Start of AVAILABLE RECORDS

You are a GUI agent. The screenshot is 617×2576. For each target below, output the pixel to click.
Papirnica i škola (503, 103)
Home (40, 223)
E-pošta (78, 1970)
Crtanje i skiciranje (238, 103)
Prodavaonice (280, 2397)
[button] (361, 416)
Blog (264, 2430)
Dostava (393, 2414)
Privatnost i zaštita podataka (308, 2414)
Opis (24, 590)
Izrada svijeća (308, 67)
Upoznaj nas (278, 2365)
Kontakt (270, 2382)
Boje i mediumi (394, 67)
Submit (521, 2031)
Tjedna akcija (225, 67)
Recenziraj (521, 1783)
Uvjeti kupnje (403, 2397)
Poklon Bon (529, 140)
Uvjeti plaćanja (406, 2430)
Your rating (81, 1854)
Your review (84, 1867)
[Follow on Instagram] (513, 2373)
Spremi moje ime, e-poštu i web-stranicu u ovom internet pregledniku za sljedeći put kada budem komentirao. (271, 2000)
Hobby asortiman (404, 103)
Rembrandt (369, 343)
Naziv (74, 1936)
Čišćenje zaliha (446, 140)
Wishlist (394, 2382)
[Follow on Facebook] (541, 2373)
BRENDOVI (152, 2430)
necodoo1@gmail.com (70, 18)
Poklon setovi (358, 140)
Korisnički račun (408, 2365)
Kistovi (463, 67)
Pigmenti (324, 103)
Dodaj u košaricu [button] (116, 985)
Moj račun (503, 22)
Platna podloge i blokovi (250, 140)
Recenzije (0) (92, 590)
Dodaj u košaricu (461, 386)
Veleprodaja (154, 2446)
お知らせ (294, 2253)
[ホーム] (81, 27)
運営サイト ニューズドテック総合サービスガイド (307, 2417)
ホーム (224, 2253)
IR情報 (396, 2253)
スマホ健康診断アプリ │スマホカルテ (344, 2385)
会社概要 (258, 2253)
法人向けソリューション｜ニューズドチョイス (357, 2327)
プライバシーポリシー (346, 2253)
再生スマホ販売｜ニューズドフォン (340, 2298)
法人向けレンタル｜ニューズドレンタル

End of AVAILABLE RECORDS
Start of AVAILABLE RECORDS

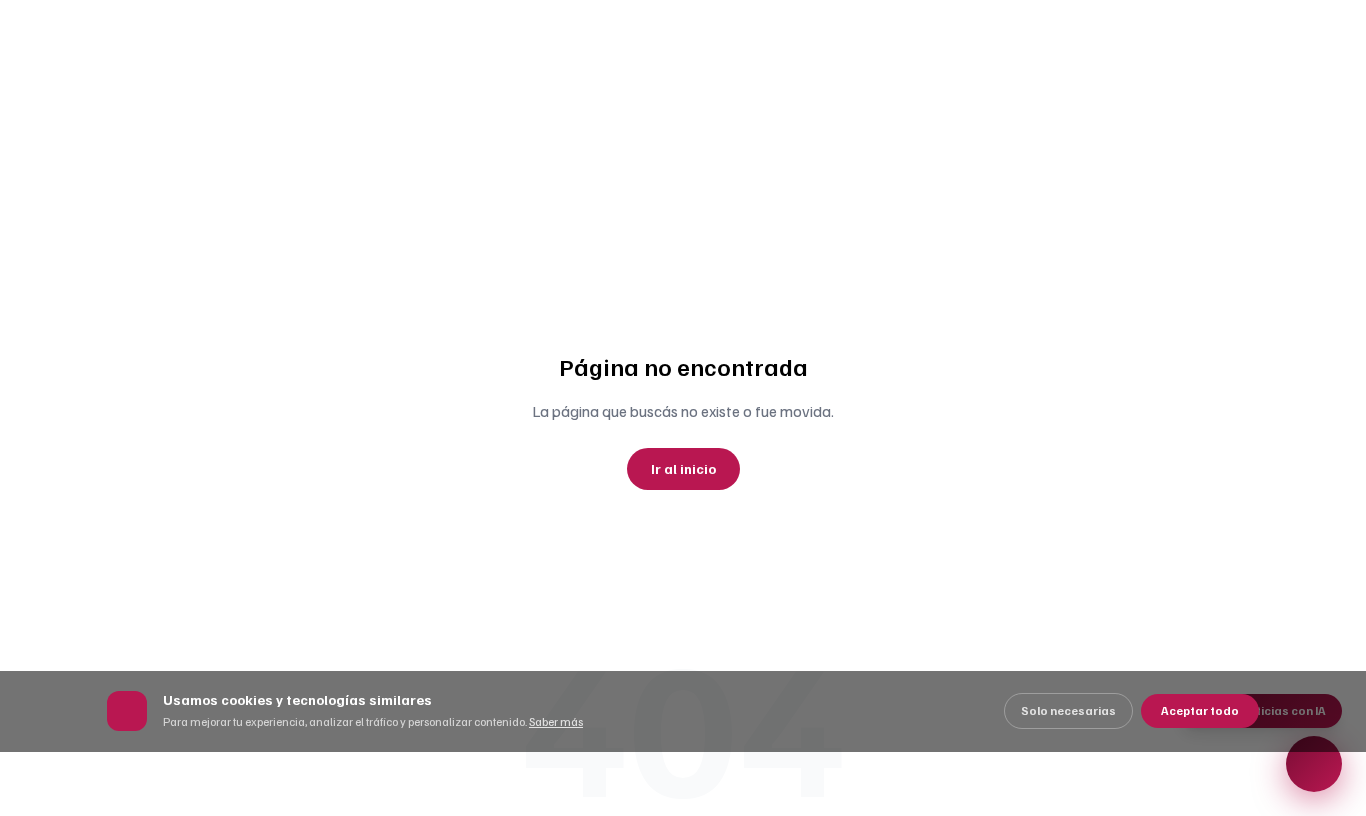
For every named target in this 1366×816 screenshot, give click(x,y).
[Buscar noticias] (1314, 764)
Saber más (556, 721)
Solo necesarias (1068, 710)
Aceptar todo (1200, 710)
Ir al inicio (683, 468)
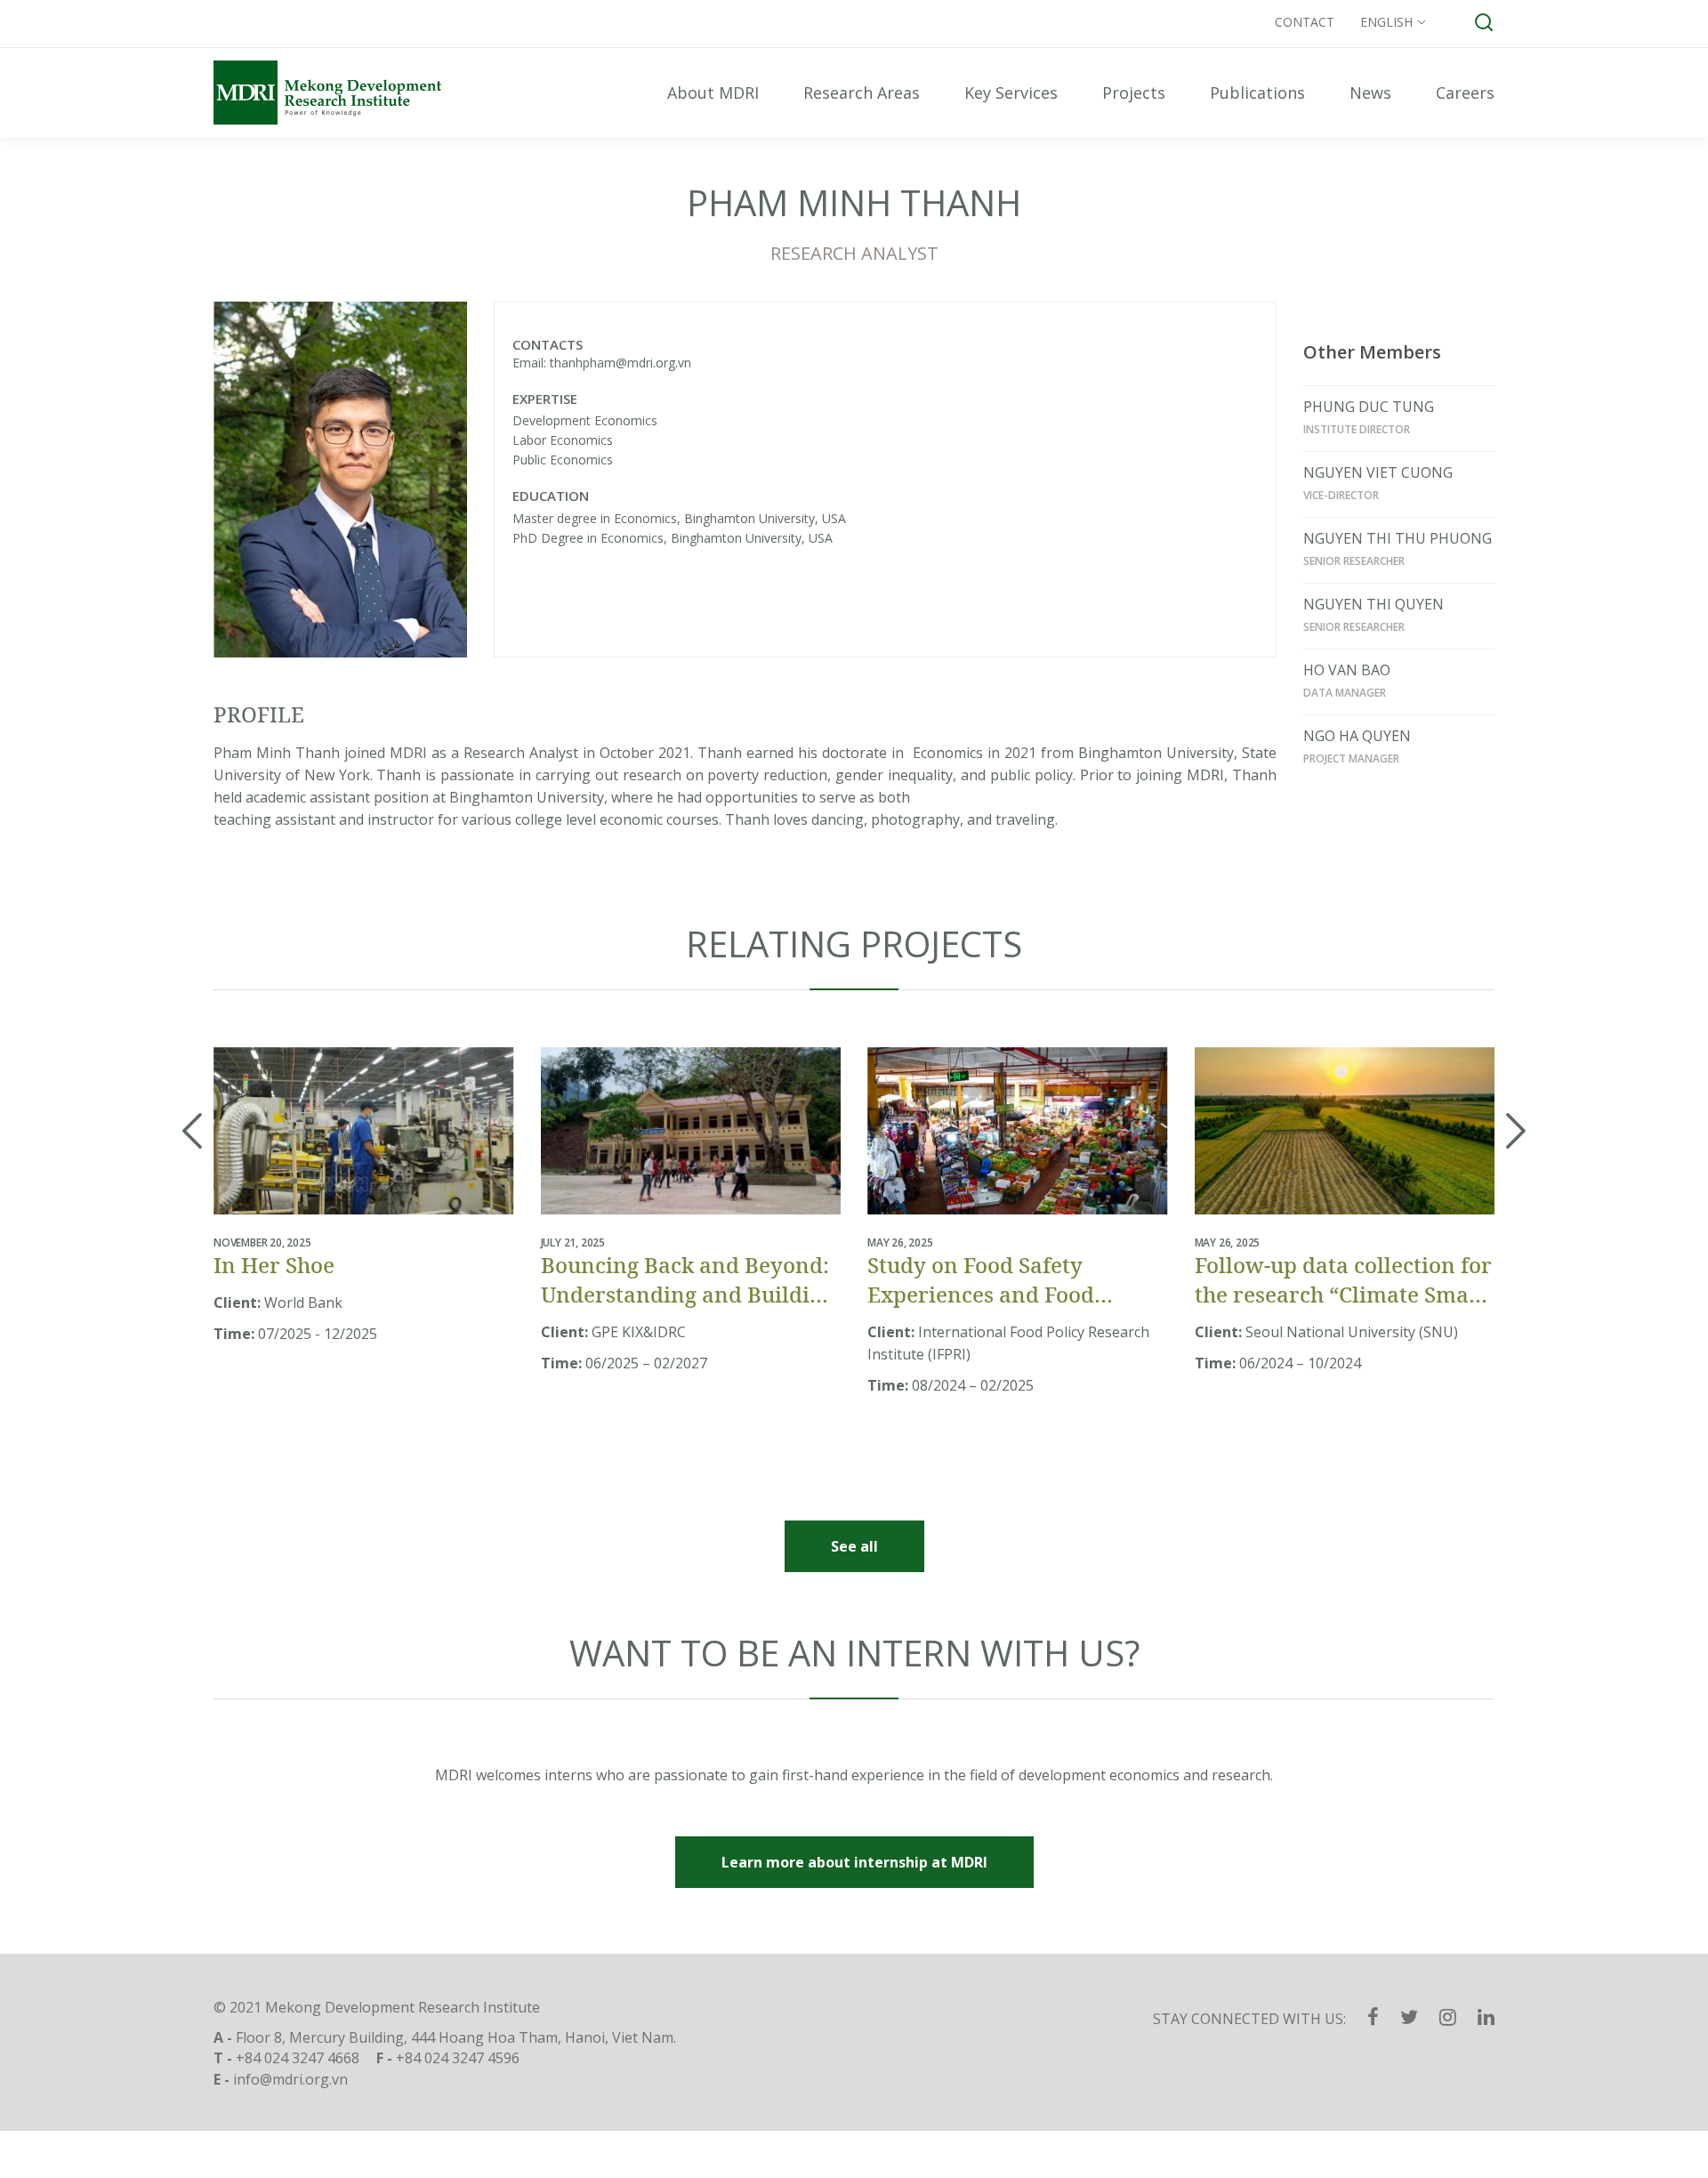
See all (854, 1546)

End of AVAILABLE RECORDS
Start of AVAILABLE RECORDS

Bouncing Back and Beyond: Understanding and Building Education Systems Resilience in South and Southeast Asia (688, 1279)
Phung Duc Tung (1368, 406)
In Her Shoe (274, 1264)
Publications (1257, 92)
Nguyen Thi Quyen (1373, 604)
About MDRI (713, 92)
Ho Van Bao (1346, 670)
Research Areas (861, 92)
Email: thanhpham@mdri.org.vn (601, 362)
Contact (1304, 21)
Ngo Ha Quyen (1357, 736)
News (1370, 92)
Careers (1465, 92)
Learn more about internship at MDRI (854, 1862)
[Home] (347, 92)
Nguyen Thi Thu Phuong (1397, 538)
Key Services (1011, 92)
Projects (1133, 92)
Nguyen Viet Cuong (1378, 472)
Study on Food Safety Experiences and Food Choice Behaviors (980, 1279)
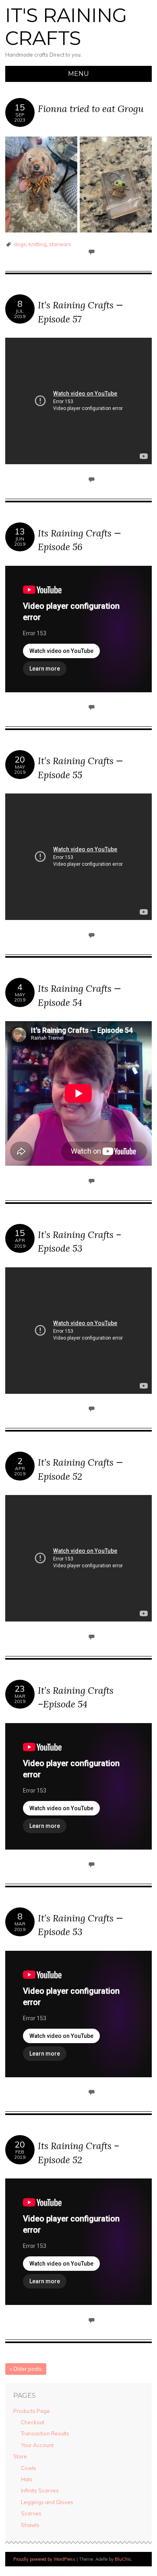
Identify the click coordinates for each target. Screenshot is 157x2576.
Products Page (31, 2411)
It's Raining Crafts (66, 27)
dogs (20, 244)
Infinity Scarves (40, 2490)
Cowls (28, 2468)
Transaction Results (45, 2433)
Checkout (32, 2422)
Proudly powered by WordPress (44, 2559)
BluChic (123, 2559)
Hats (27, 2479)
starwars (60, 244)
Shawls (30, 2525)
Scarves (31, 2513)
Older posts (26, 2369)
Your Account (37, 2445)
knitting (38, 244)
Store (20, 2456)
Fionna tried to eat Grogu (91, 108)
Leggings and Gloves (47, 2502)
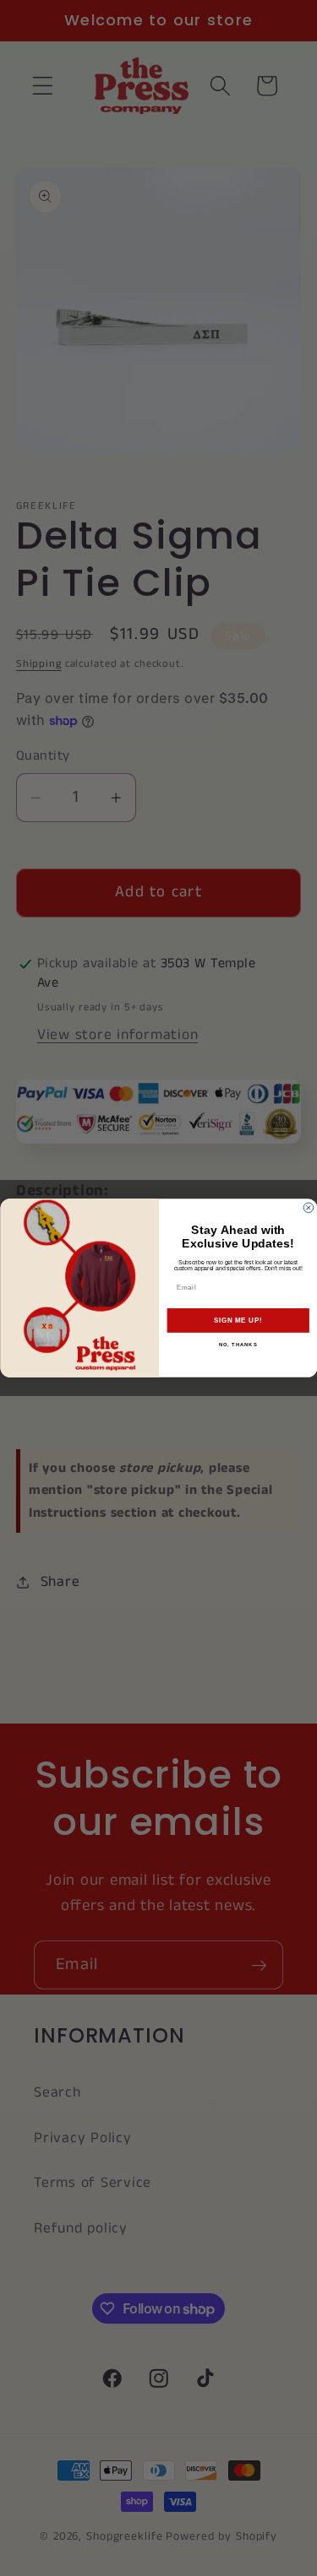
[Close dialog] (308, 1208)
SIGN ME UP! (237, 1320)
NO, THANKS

End of AVAILABLE RECORDS

PROBLEM: How many lines of the entries contain "click"? Answer with a number alone.

EXERCISE SOLUTION: 3